View attachment 3889
The equality $ap+bq=(b+q+a-p)(b+q-a+p)$ is equivalent to $a^2-ap+p^2=b^2+bq+q^2\tag{1}$.
Let $ABPQ$ be the quadrilateral with $AB=a,\,BP=q,\,PQ=b,\,AQ=p,\,\angle BAQ=60^{\circ}$ and $\angle BPQ=120^{\circ}$.
Such a quadrilateral exists in view of the equation we obtained in (1) and the Law of Cosines.

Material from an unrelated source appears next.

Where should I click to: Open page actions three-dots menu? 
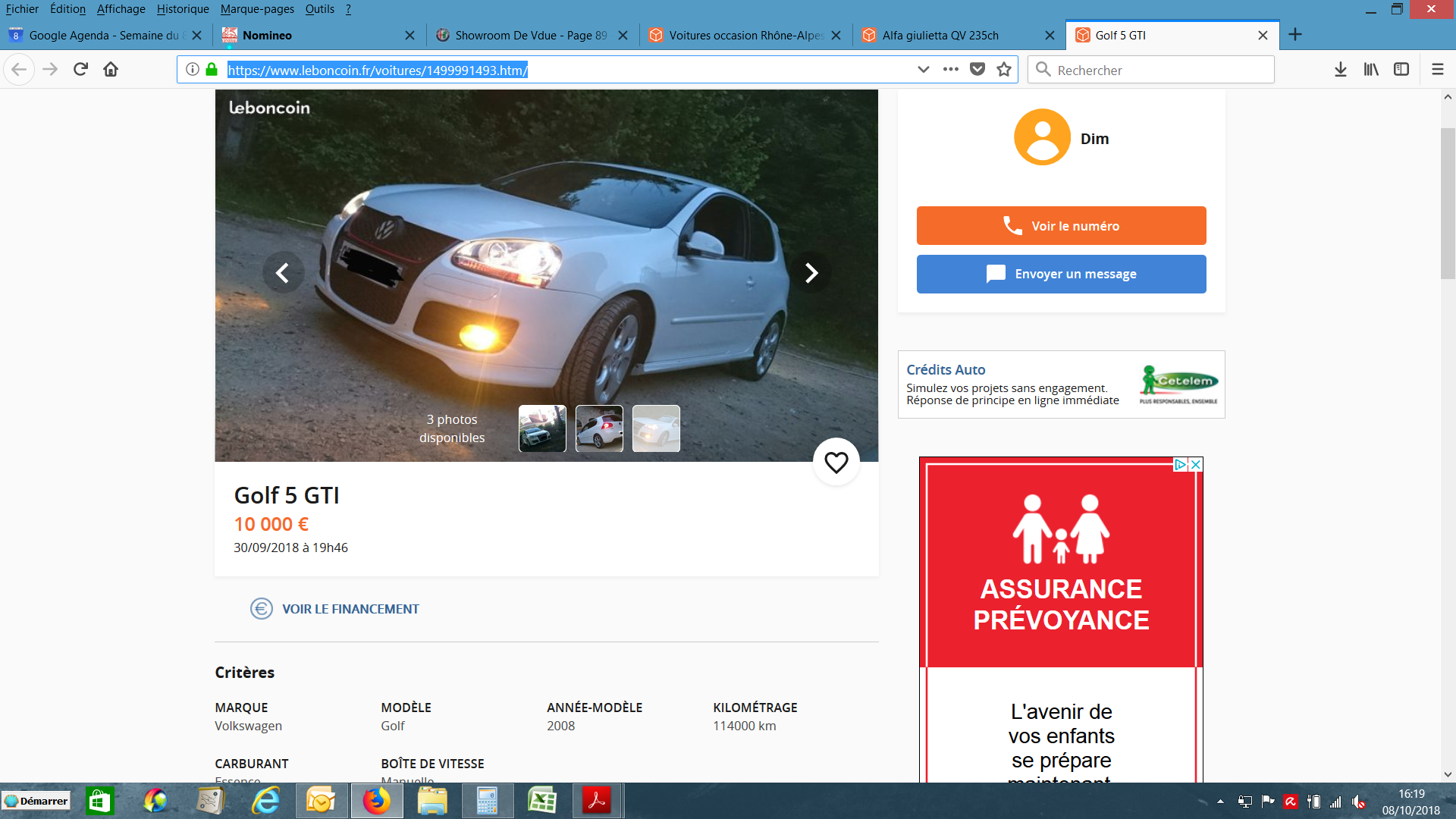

The common value in (1) is $BQ^2$. Let $\angle ABP=\theta$ so that $\angle PQA=180^{\circ}-\theta$.
Applying the Law of Cosines to triangles $ABP$ and $APQ$ gives
$a^2+q^2-2aq\cos \theta=b^2+p^2+2bp\cos \theta$
Hence $2\cos \theta=\dfrac{a^2+q^2-b^2-p^2}{aq+bp}$ and $AP^2=a^2+q^2-aq\left(\dfrac{a^2+q^2-b^2-p^2}{aq+bp}\right)=\dfrac{(ab+pq)(ap+bq)}{aq+bp}$.
Because $ABPQ$ is cyclic, Ptolemny's Theorem gives $(AP\cdot BQ)^2=(ab+pq)^2$.
It follows that
$\dfrac{(ab+pq)(ap+bq)}{aq+bp}\cdot (a^2-ap+p^2)=(ab+pq)^2$.

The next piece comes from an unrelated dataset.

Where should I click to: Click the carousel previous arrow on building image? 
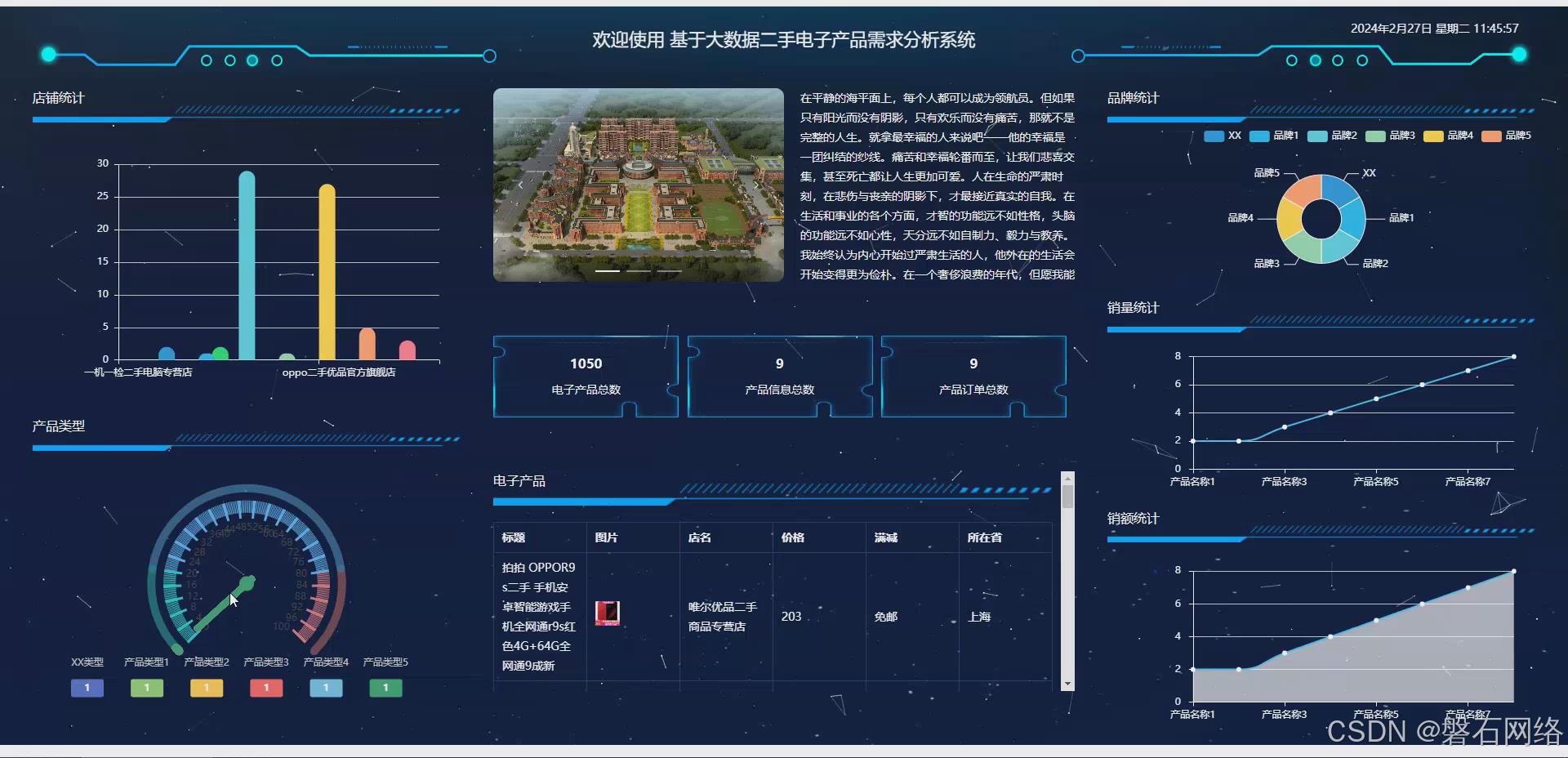click(522, 185)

or simply $(ap+bq)(a^2-ap+p^2)=(ab+pq)(aq+bp)$.
Next, observe that
$ab+pq>ap+bq>aq+bp\tag{2}$.
The first inequality follows from $(a-q)(b-p)>0$, and the second from $(a-b)(p-q)>0$.

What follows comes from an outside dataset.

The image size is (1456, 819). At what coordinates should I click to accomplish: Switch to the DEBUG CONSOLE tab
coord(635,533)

Now, assume that $ab+pq$ is prime, it then follows from (2) that $ab+pq$ and $ap+bq$ are relatively prime. Hence, from $(ap+bq)(a^2-ap+p^2)=(ab+pq)(aq+bp)$, it must be true that $ap+bq$ divides $aq+bp$.
However, this is impossible by (2). Thus $ab+pq$ must not be prime.
One example that satisfies the given conditions is $(65,\,50,\,34,\,11)$.